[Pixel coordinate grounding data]
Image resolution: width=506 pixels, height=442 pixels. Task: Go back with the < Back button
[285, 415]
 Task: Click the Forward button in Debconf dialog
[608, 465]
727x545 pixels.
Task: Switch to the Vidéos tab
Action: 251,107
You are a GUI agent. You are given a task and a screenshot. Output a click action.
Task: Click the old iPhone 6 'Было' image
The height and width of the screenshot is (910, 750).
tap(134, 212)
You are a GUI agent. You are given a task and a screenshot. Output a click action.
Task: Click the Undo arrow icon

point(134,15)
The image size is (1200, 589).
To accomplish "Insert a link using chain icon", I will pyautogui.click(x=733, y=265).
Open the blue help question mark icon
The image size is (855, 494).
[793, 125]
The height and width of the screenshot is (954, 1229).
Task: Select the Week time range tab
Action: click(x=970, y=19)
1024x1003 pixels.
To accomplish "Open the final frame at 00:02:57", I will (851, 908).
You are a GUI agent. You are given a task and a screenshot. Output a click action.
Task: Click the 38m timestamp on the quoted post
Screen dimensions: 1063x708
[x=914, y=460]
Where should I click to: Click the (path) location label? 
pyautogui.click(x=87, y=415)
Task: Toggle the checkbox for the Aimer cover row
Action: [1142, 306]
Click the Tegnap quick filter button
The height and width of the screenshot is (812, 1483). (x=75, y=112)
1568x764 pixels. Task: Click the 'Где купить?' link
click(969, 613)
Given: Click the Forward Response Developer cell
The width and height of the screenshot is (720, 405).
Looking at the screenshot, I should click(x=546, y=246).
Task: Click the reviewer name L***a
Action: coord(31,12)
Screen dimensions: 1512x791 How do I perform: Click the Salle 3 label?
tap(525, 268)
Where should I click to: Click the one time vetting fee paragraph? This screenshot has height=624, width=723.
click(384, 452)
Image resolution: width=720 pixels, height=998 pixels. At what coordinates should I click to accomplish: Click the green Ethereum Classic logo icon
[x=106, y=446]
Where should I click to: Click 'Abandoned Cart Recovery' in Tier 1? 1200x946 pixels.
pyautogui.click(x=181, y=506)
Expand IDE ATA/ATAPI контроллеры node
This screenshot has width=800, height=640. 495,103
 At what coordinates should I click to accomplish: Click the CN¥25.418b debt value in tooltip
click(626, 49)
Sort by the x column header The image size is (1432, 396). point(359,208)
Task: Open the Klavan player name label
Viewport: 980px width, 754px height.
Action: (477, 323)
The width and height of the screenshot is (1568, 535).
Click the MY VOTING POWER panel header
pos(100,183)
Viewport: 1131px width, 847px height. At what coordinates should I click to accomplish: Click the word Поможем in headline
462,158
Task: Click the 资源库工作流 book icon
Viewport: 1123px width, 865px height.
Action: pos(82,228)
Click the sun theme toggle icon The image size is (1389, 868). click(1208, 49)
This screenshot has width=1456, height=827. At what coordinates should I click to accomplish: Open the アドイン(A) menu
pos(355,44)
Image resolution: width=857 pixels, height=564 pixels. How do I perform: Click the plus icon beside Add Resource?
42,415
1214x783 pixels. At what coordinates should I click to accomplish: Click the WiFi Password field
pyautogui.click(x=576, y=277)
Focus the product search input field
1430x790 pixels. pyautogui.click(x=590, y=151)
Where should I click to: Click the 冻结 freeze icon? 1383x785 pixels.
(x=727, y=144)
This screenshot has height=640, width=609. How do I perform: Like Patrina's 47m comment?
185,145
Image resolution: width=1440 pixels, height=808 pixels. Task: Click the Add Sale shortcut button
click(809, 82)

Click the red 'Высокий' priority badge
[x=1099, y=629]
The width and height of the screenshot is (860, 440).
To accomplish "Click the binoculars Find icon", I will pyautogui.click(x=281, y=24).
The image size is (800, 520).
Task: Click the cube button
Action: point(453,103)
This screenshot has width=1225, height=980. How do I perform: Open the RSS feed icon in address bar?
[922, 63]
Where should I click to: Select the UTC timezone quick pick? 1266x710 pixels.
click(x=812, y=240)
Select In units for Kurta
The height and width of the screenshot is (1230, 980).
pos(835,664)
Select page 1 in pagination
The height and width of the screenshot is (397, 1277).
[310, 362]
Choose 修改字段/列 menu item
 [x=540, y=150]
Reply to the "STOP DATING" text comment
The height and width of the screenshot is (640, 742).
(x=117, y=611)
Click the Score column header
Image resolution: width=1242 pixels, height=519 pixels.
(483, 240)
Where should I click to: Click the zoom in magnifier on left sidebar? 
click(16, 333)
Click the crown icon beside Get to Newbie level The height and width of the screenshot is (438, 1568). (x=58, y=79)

TASK REQUIREMENTS:
Every entry should be reproduced exactly, with no part omitted.

TASK RESULT:
Image resolution: width=506 pixels, height=442 pixels. Task: Go back with the < Back button
[285, 415]
 Task: Click the Forward button in Debconf dialog
[608, 465]
727x545 pixels.
Task: Switch to the Vidéos tab
Action: 251,107
You are a GUI agent. You are given a task and a screenshot. Output a click action.
Task: Click the old iPhone 6 'Было' image
The height and width of the screenshot is (910, 750).
tap(134, 212)
You are a GUI agent. You are given a task and a screenshot. Output a click action.
Task: Click the Undo arrow icon

point(134,15)
The image size is (1200, 589).
To accomplish "Insert a link using chain icon", I will pyautogui.click(x=733, y=265).
Open the blue help question mark icon
The image size is (855, 494).
[793, 125]
The height and width of the screenshot is (954, 1229).
Task: Select the Week time range tab
Action: click(x=970, y=19)
1024x1003 pixels.
To accomplish "Open the final frame at 00:02:57", I will (851, 908).
You are a GUI agent. You are given a task and a screenshot. Output a click action.
Task: Click the 38m timestamp on the quoted post
Screen dimensions: 1063x708
[x=914, y=460]
Where should I click to: Click the (path) location label? 
pyautogui.click(x=87, y=415)
Task: Toggle the checkbox for the Aimer cover row
Action: [1142, 306]
Click the Tegnap quick filter button
The height and width of the screenshot is (812, 1483). (x=75, y=112)
1568x764 pixels. Task: Click the 'Где купить?' link
click(969, 613)
Given: Click the Forward Response Developer cell
The width and height of the screenshot is (720, 405).
Looking at the screenshot, I should click(x=546, y=246).
Task: Click the reviewer name L***a
Action: coord(31,12)
Screen dimensions: 1512x791 How do I perform: Click the Salle 3 label?
tap(525, 268)
Where should I click to: Click the one time vetting fee paragraph? This screenshot has height=624, width=723.
click(384, 452)
Image resolution: width=720 pixels, height=998 pixels. At what coordinates should I click to accomplish: Click the green Ethereum Classic logo icon
[x=106, y=446]
Where should I click to: Click 'Abandoned Cart Recovery' in Tier 1? 1200x946 pixels.
pyautogui.click(x=181, y=506)
Expand IDE ATA/ATAPI контроллеры node
This screenshot has width=800, height=640. 495,103
 At what coordinates should I click to accomplish: Click the CN¥25.418b debt value in tooltip
click(626, 49)
Sort by the x column header The image size is (1432, 396). point(359,208)
Task: Open the Klavan player name label
Viewport: 980px width, 754px height.
Action: (477, 323)
The width and height of the screenshot is (1568, 535).
Click the MY VOTING POWER panel header
pos(100,183)
Viewport: 1131px width, 847px height. At what coordinates should I click to accomplish: Click the word Поможем in headline
462,158
Task: Click the 资源库工作流 book icon
Viewport: 1123px width, 865px height.
Action: pos(82,228)
Click the sun theme toggle icon The image size is (1389, 868). click(1208, 49)
This screenshot has width=1456, height=827. At what coordinates should I click to accomplish: Open the アドイン(A) menu
pos(355,44)
Image resolution: width=857 pixels, height=564 pixels. How do I perform: Click the plus icon beside Add Resource?
42,415
1214x783 pixels. At what coordinates should I click to accomplish: Click the WiFi Password field
pyautogui.click(x=576, y=277)
Focus the product search input field
1430x790 pixels. pyautogui.click(x=590, y=151)
Where should I click to: Click the 冻结 freeze icon? 1383x785 pixels.
(x=727, y=144)
This screenshot has height=640, width=609. How do I perform: Like Patrina's 47m comment?
185,145
Image resolution: width=1440 pixels, height=808 pixels. Task: Click the Add Sale shortcut button
click(809, 82)

Click the red 'Высокий' priority badge
[x=1099, y=629]
The width and height of the screenshot is (860, 440).
To accomplish "Click the binoculars Find icon", I will pyautogui.click(x=281, y=24).
The image size is (800, 520).
Task: Click the cube button
Action: point(453,103)
This screenshot has width=1225, height=980. How do I perform: Open the RSS feed icon in address bar?
[922, 63]
Where should I click to: Select the UTC timezone quick pick? 1266x710 pixels.
click(x=812, y=240)
Select In units for Kurta
The height and width of the screenshot is (1230, 980).
pos(835,664)
Select page 1 in pagination
The height and width of the screenshot is (397, 1277).
[310, 362]
Choose 修改字段/列 menu item
 [x=540, y=150]
Reply to the "STOP DATING" text comment
The height and width of the screenshot is (640, 742).
(x=117, y=611)
Click the Score column header
Image resolution: width=1242 pixels, height=519 pixels.
(483, 240)
Where should I click to: Click the zoom in magnifier on left sidebar? 
click(16, 333)
Click the crown icon beside Get to Newbie level The height and width of the screenshot is (438, 1568). (x=58, y=79)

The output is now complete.